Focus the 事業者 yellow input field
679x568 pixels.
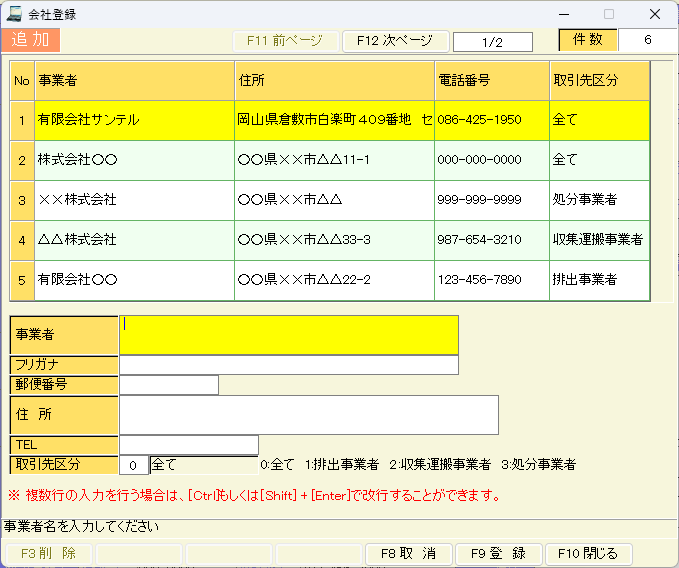[x=288, y=335]
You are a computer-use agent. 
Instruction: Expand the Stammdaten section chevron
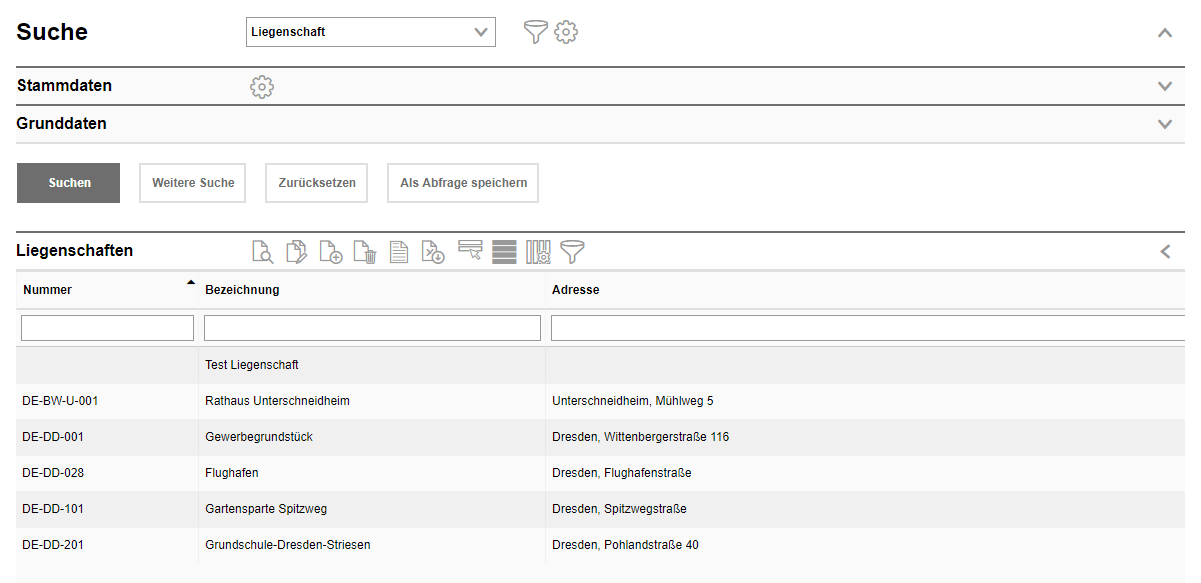click(x=1164, y=86)
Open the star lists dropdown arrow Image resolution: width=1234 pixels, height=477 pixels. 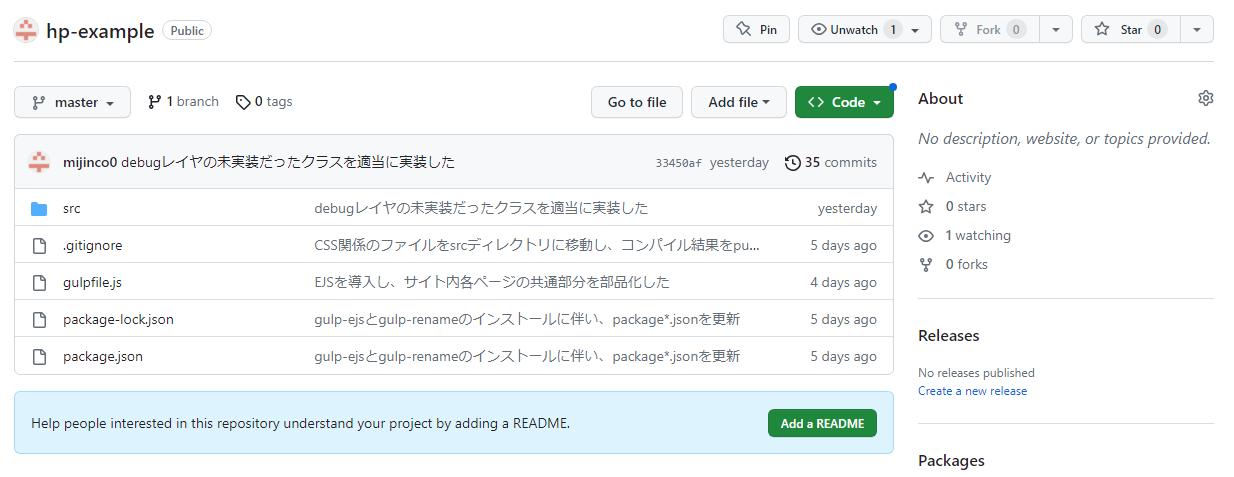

WRITTEN REQUEST: Turn every line of the listing above into a Markdown table with the columns "Row" and "Line". Put each line's number in the first column and its text in the second, skip any blank lines, and leave the pictures out of the answer.

SOLUTION TO THIS PROBLEM:
| Row | Line |
|---|---|
| 1 | Focus the 事業者 yellow input field |
| 2 | 679x568 pixels. |
| 3 | [x=288, y=335] |
| 4 | You are a computer-use agent.  |
| 5 | Instruction: Expand the Stammdaten section chevron |
| 6 | click(x=1164, y=86) |
| 7 | Open the star lists dropdown arrow Image resolution: width=1234 pixels, height=477 pixels.  |